FE model validation is important to ensure its simulation accuracy and relevance. Our current Dartmouth SSMs are generated automatically based on the individual’s own MR images (with the exception of the falx that requires manual segmentation) with high mesh quality,27 which is especially important when studying a pool of subjects and provides a direct link between model simulation outputs and subject-specific neuroimaging data. However, the automation of SSM as applied here comes at the cost of having relatively few internal structures compared to other anatomically more sophisticated models (e.g., Zhang et al.67; Kleiven31; Takhounts et al.57). Although certain model simplifications are not expected to influence the simulation results (e.g., exclusion of the facial and neck components, rigid skull assumption in mild accelerations where no skull deformation was observed, etc.) and are, perhaps, desirable for model simulation efficiency, the tentorium (which is structurally similar to the falx) may play an important role in intracranial response that our SSM did not capture. Unfortunately, segmentation of the tentorium from T1-weighted MRI scans remains a challenging task (3–4 hours manual segmentation for an expert, or at least 20 min for a trained rater using a semi-automatic segmentation approach according to a recent study48) and we opted to exclude it from these studies in favor of the efficiencies gained from automation which are essential when evaluating a multiplicity of individual subjects. We expect that exclusion of the tentorium will influence model responses in the inferior region of the brain, but may not significantly alter the results in the CC region, which is structurally closer to the falx but farther away from the tentorium. Other structures such as the ventricles or differentiation of the gray/white matter may also influence the modeled brain response to some degree. However, their effects on the computations in the CC region may be negligible compared to those from the falx/tentorium because much larger strain/stress concentrations are expected in this vicinity due to the much higher rigidity of these structures.
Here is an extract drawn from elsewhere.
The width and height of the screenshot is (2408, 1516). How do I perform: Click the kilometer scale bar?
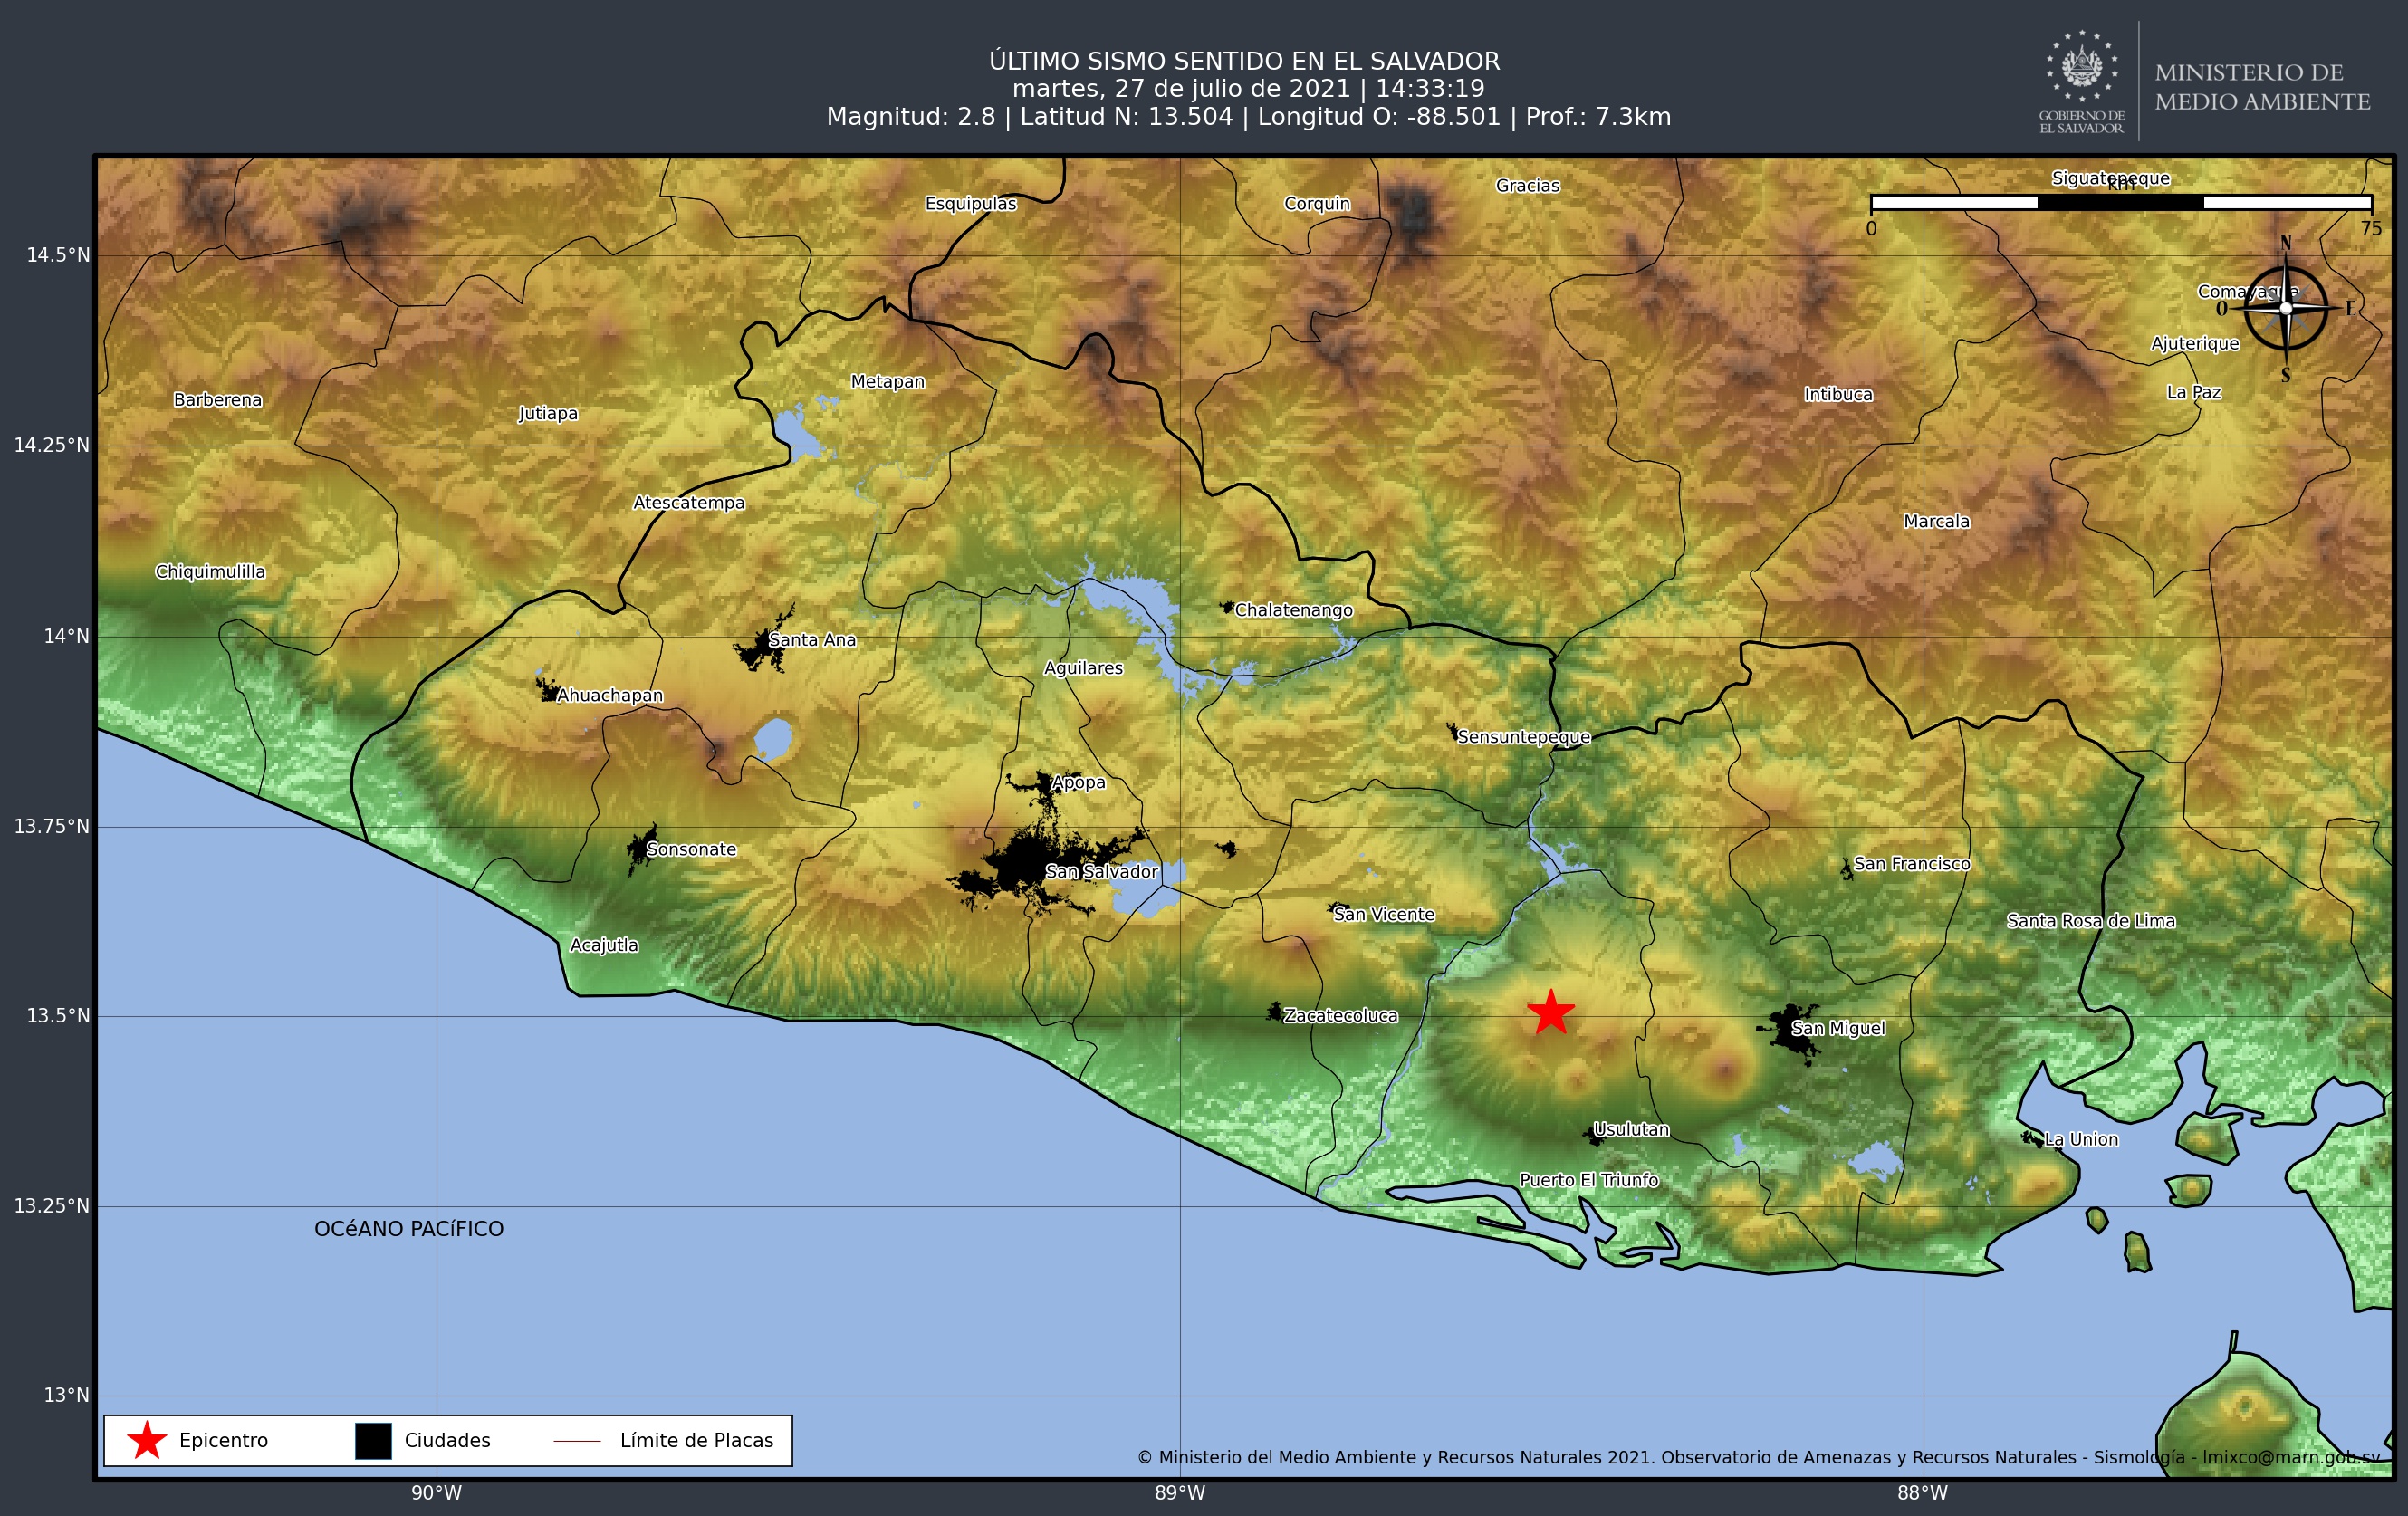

Nonetheless, we have validated the model by comparing relative brain–skull displacements with measurements from the latest cadaver head impact tests.26 A new study is currently underway to further improve model sophistication, and as these improvements occur, additional steps to validate the model will be taken (e.g., against Nahum et al.45 and Trosseille et al.60 pressure data). However, it is important to note that whether an FE model validated against these cadaver tests is sufficiently representative of brain biomechanics in live subjects remains an open question because experimental data derived from cadavers are not entirely suitable for head model validation64 because of significant tissue property deterioration and loss of perfusion and vasculature pressure; nonetheless, at present measurements from cadaver tests are essential for validation of any head FE model subject to high rate impact. Although experimental in vivo brain mechanical data are emerging with the use of high-resolution MR techniques, it warrants further investigation whether an FE model validated against these in vivo data under quasi-static28,29 and/or low-magnitude impact (2–3 g and ~100 to 200 rad/s2)16,52 settings is suitable for application under much higher magnitude impact conditions (e.g., ~100 g and ~10 k rad/s2 typical for injured subjects).

Nevertheless, in this proof-of-concept study using data from 10 subjects diagnosed with concussion, we have found that mean and maximum strain rate correlated with change in FA. The correlation trend for mean and maximum strain vs. change in FA as well as for maximum strain vs. change in MD was similar. Change in MD was correlated with injury-to-imaging interval but not for change in FA. These results provide promising evidence that our Dartmouth SSM, in conjunction with DTI, can provide important information regarding the mechanism of sports-related concussion.